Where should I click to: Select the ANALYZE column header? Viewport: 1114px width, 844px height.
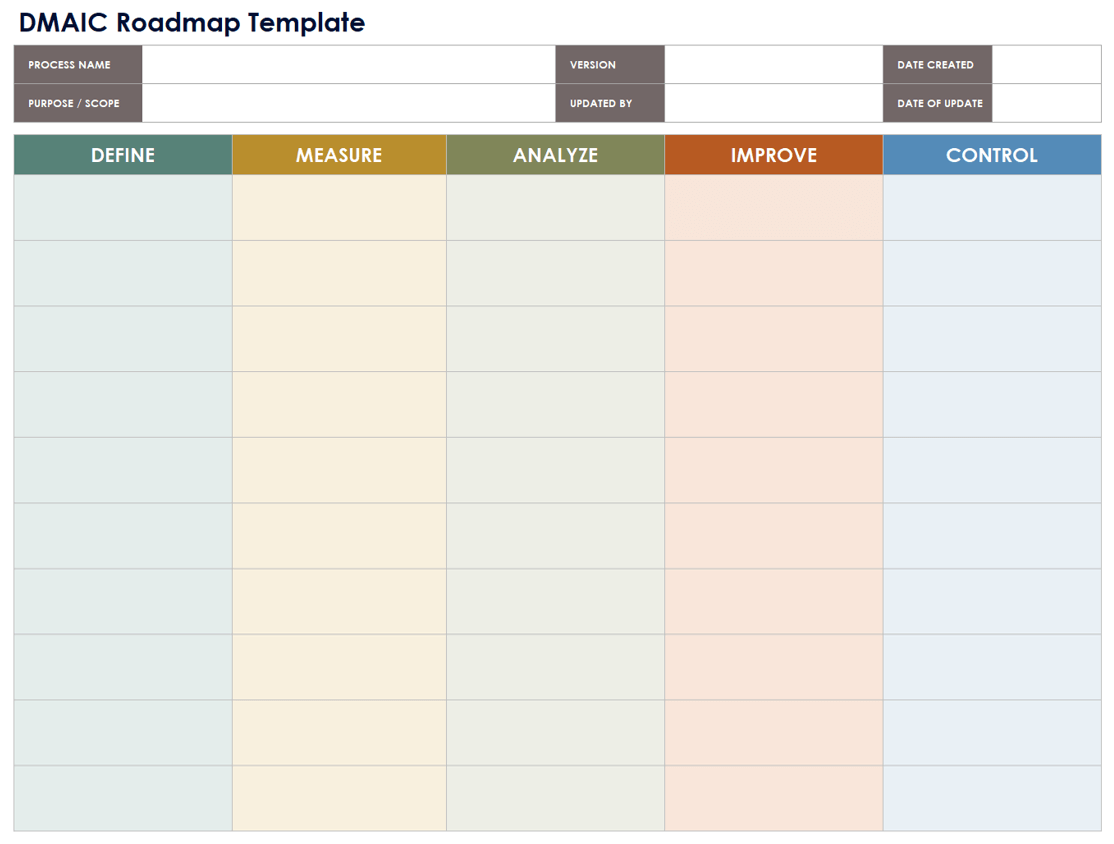click(555, 155)
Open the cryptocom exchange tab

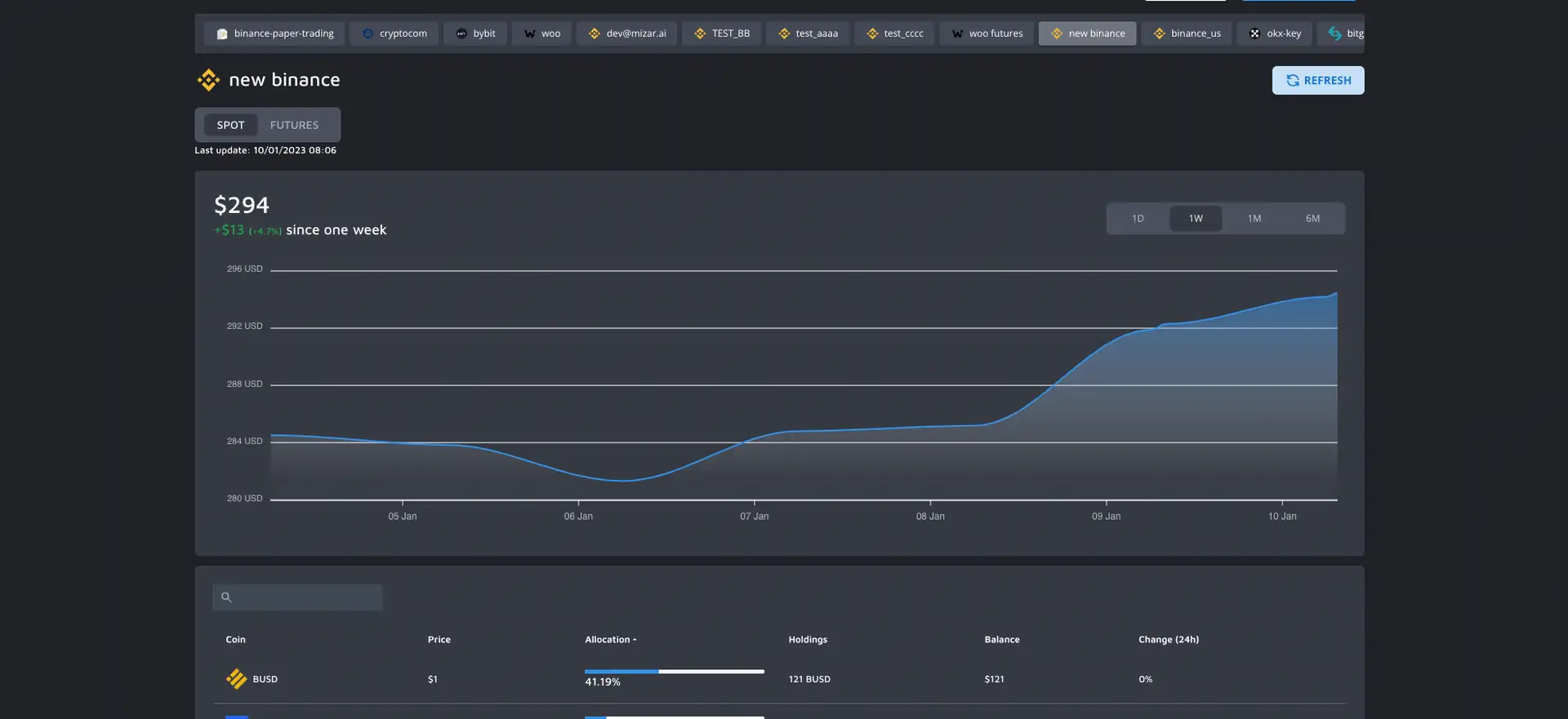click(394, 33)

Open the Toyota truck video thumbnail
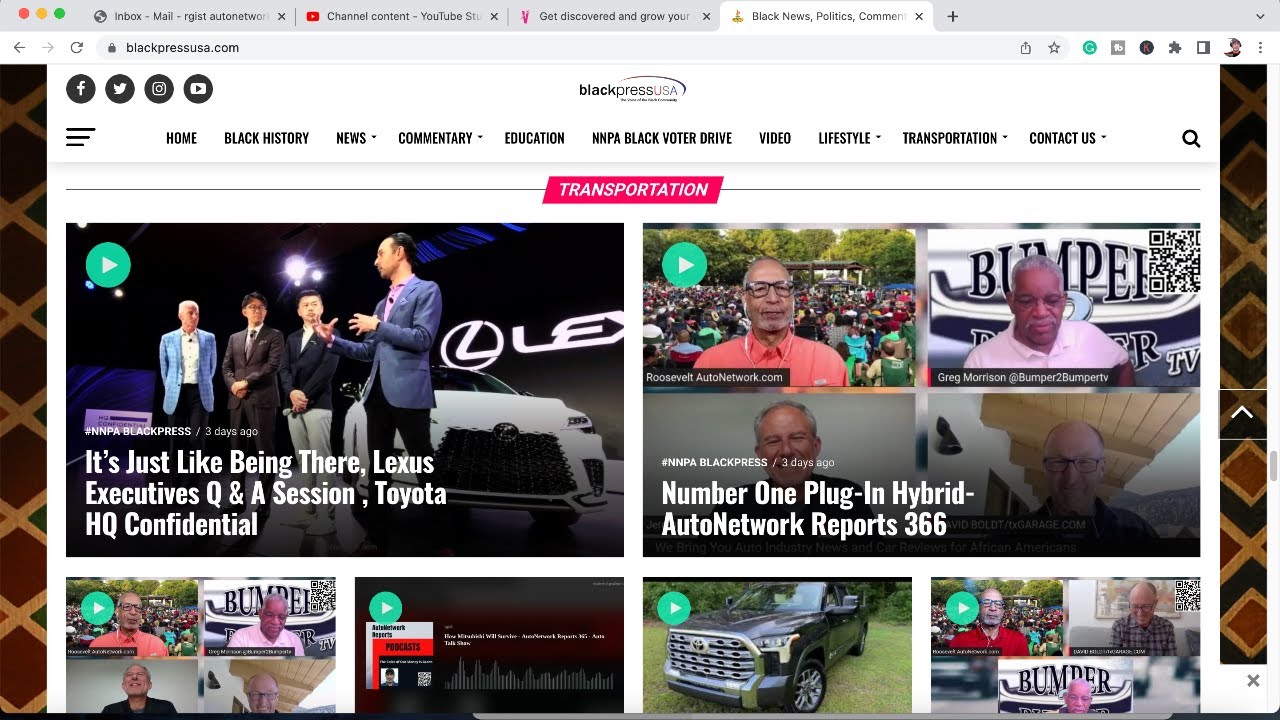coord(777,645)
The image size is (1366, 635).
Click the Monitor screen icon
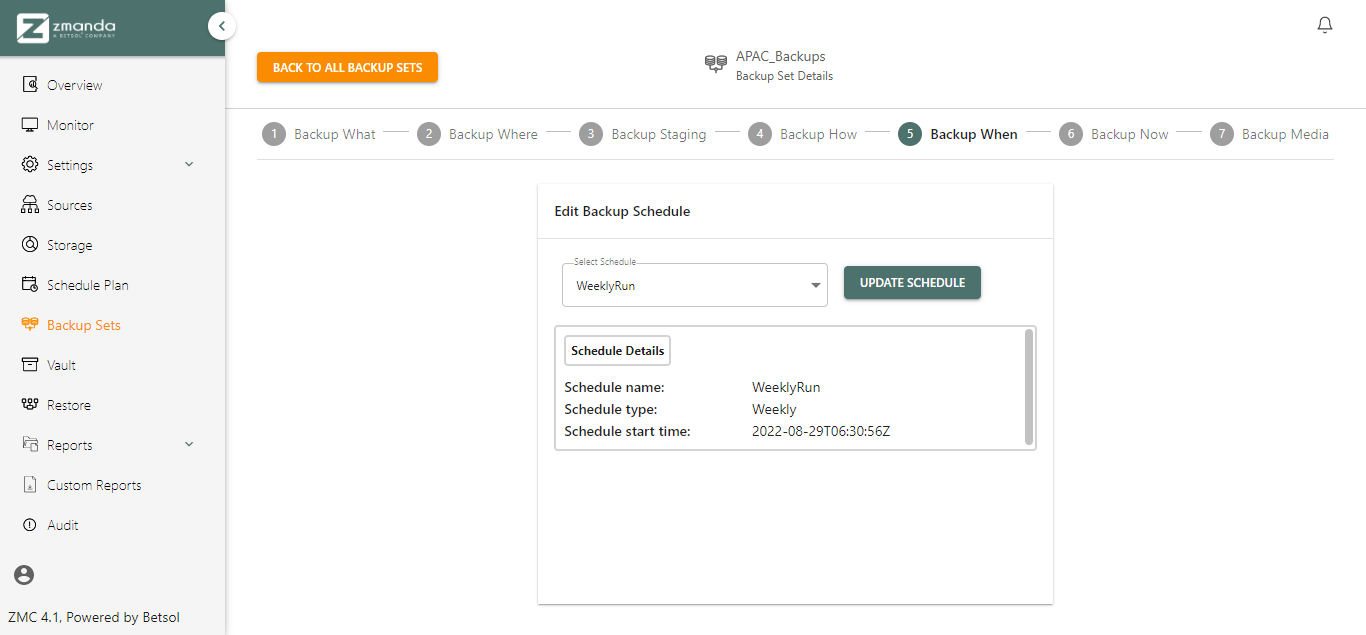[30, 125]
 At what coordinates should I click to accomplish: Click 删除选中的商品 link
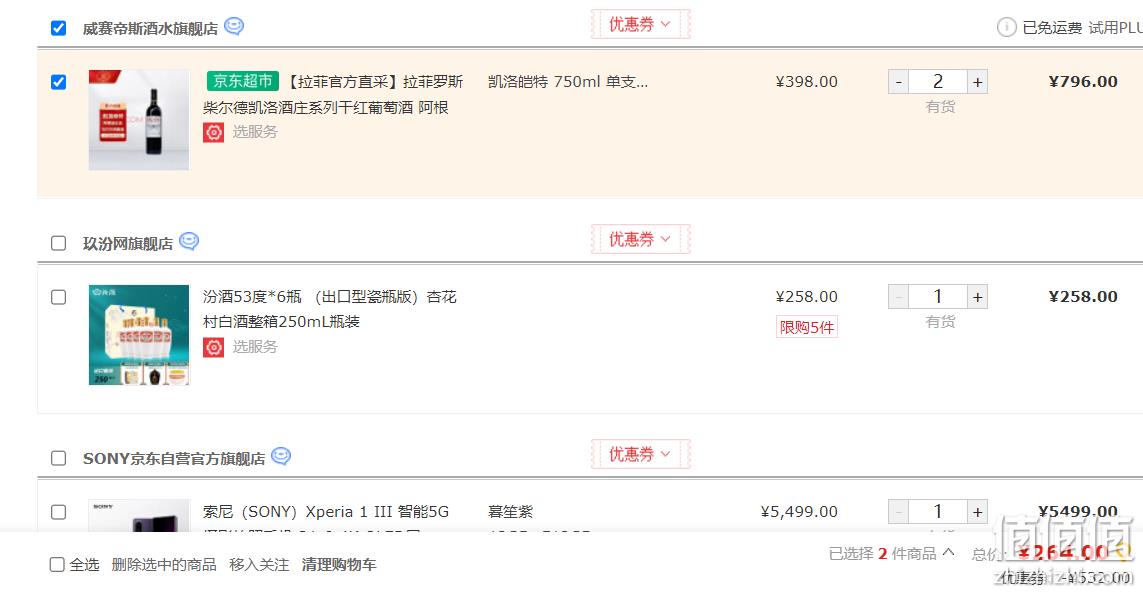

What you have to do —
In your copy of the material, match every word exactly and include no pictures.

Exercise output —
Where should I click to: Select the ANALYZE column header? Viewport: 1114px width, 844px height.
click(555, 155)
Open the cryptocom exchange tab

click(394, 33)

Open the Toyota truck video thumbnail
coord(777,645)
The image size is (1366, 635).
Click the Monitor screen icon
[30, 125]
 At what coordinates should I click to accomplish: Click 删除选中的商品 link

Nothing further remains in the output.